* Task directions: Transcribe every record without leaving anything out or changing a word.

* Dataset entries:
◆ ◆ ◆ ◆ ◆
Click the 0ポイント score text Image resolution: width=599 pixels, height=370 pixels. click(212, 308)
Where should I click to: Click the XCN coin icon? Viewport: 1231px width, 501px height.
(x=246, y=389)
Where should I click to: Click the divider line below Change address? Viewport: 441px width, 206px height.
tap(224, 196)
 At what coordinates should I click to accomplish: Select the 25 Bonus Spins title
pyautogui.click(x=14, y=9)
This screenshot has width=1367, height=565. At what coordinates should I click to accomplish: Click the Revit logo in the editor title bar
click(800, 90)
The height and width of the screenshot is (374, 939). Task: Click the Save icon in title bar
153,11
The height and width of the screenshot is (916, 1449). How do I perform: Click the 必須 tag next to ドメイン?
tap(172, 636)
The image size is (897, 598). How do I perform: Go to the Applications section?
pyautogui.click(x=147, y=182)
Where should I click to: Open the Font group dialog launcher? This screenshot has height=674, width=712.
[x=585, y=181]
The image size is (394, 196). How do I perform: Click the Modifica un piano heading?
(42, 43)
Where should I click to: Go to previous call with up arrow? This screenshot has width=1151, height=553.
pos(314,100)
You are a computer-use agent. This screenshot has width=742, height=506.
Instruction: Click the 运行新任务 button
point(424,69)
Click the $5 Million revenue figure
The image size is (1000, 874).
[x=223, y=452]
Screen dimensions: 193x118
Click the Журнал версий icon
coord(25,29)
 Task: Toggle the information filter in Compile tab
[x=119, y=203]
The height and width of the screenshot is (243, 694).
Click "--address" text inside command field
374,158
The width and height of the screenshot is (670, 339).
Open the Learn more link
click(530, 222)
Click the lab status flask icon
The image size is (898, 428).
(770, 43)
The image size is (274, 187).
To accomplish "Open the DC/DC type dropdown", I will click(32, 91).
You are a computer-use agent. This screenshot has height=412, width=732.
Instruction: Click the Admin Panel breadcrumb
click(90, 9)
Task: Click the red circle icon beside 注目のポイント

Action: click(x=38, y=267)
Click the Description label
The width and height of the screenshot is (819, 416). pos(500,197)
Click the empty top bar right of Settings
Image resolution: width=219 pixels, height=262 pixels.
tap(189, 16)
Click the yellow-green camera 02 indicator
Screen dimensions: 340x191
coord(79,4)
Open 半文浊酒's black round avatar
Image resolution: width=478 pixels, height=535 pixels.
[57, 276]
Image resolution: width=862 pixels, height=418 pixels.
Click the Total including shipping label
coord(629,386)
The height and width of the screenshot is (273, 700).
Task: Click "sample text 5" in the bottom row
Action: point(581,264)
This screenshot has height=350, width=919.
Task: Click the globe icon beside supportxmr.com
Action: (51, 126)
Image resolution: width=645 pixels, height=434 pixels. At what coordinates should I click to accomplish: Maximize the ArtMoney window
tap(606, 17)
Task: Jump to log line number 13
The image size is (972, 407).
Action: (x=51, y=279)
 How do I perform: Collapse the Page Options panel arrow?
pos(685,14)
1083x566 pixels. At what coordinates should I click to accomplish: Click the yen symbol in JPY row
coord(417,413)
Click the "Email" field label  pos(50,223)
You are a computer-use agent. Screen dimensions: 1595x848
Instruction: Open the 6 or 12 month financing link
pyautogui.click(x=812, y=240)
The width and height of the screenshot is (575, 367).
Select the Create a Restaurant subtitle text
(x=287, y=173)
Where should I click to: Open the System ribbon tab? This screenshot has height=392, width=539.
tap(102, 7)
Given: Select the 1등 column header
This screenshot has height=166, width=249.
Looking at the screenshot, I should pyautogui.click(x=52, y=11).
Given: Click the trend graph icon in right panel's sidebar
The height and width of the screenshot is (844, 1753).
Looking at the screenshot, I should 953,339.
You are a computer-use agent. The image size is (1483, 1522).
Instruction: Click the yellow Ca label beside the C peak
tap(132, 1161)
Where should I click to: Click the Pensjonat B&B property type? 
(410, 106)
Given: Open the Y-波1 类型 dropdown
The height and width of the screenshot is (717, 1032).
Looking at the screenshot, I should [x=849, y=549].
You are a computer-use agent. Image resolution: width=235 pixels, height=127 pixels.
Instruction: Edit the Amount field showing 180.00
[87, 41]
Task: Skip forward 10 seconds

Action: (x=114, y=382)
◆ ◆ ◆ ◆ ◆
* Problem solution:
Click the 0ポイント score text Image resolution: width=599 pixels, height=370 pixels. click(212, 308)
Where should I click to: Click the XCN coin icon? Viewport: 1231px width, 501px height.
(x=246, y=389)
Where should I click to: Click the divider line below Change address? Viewport: 441px width, 206px height.
tap(224, 196)
 At what coordinates should I click to accomplish: Select the 25 Bonus Spins title
pyautogui.click(x=14, y=9)
This screenshot has width=1367, height=565. At what coordinates should I click to accomplish: Click the Revit logo in the editor title bar
click(800, 90)
The height and width of the screenshot is (374, 939). Task: Click the Save icon in title bar
153,11
The height and width of the screenshot is (916, 1449). How do I perform: Click the 必須 tag next to ドメイン?
tap(172, 636)
The image size is (897, 598). How do I perform: Go to the Applications section?
pyautogui.click(x=147, y=182)
Where should I click to: Open the Font group dialog launcher? This screenshot has height=674, width=712.
[x=585, y=181]
The image size is (394, 196). How do I perform: Click the Modifica un piano heading?
(42, 43)
Where should I click to: Go to previous call with up arrow? This screenshot has width=1151, height=553.
pos(314,100)
You are a computer-use agent. This screenshot has width=742, height=506.
Instruction: Click the 运行新任务 button
point(424,69)
Click the $5 Million revenue figure
The image size is (1000, 874).
[x=223, y=452]
Screen dimensions: 193x118
Click the Журнал версий icon
coord(25,29)
 Task: Toggle the information filter in Compile tab
[x=119, y=203]
The height and width of the screenshot is (243, 694).
Click "--address" text inside command field
374,158
The width and height of the screenshot is (670, 339).
Open the Learn more link
click(530, 222)
Click the lab status flask icon
The image size is (898, 428).
(770, 43)
The image size is (274, 187).
To accomplish "Open the DC/DC type dropdown", I will click(32, 91).
You are a computer-use agent. This screenshot has height=412, width=732.
Instruction: Click the Admin Panel breadcrumb
click(90, 9)
Task: Click the red circle icon beside 注目のポイント

Action: click(x=38, y=267)
Click the Description label
The width and height of the screenshot is (819, 416). pos(500,197)
Click the empty top bar right of Settings
Image resolution: width=219 pixels, height=262 pixels.
tap(189, 16)
Click the yellow-green camera 02 indicator
Screen dimensions: 340x191
coord(79,4)
Open 半文浊酒's black round avatar
Image resolution: width=478 pixels, height=535 pixels.
[57, 276]
Image resolution: width=862 pixels, height=418 pixels.
Click the Total including shipping label
coord(629,386)
The height and width of the screenshot is (273, 700).
Task: Click "sample text 5" in the bottom row
Action: point(581,264)
This screenshot has height=350, width=919.
Task: Click the globe icon beside supportxmr.com
Action: (51, 126)
Image resolution: width=645 pixels, height=434 pixels. At what coordinates should I click to accomplish: Maximize the ArtMoney window
tap(606, 17)
Task: Jump to log line number 13
The image size is (972, 407).
Action: (x=51, y=279)
 How do I perform: Collapse the Page Options panel arrow?
pos(685,14)
1083x566 pixels. At what coordinates should I click to accomplish: Click the yen symbol in JPY row
coord(417,413)
Click the "Email" field label  pos(50,223)
You are a computer-use agent. Screen dimensions: 1595x848
Instruction: Open the 6 or 12 month financing link
pyautogui.click(x=812, y=240)
The width and height of the screenshot is (575, 367).
Select the Create a Restaurant subtitle text
(x=287, y=173)
Where should I click to: Open the System ribbon tab? This screenshot has height=392, width=539.
tap(102, 7)
Given: Select the 1등 column header
This screenshot has height=166, width=249.
Looking at the screenshot, I should pyautogui.click(x=52, y=11).
Given: Click the trend graph icon in right panel's sidebar
The height and width of the screenshot is (844, 1753).
Looking at the screenshot, I should 953,339.
You are a computer-use agent. The image size is (1483, 1522).
Instruction: Click the yellow Ca label beside the C peak
tap(132, 1161)
Where should I click to: Click the Pensjonat B&B property type? 
(410, 106)
Given: Open the Y-波1 类型 dropdown
The height and width of the screenshot is (717, 1032).
Looking at the screenshot, I should [x=849, y=549].
You are a computer-use agent. Image resolution: width=235 pixels, height=127 pixels.
Instruction: Edit the Amount field showing 180.00
[87, 41]
Task: Skip forward 10 seconds

Action: (x=114, y=382)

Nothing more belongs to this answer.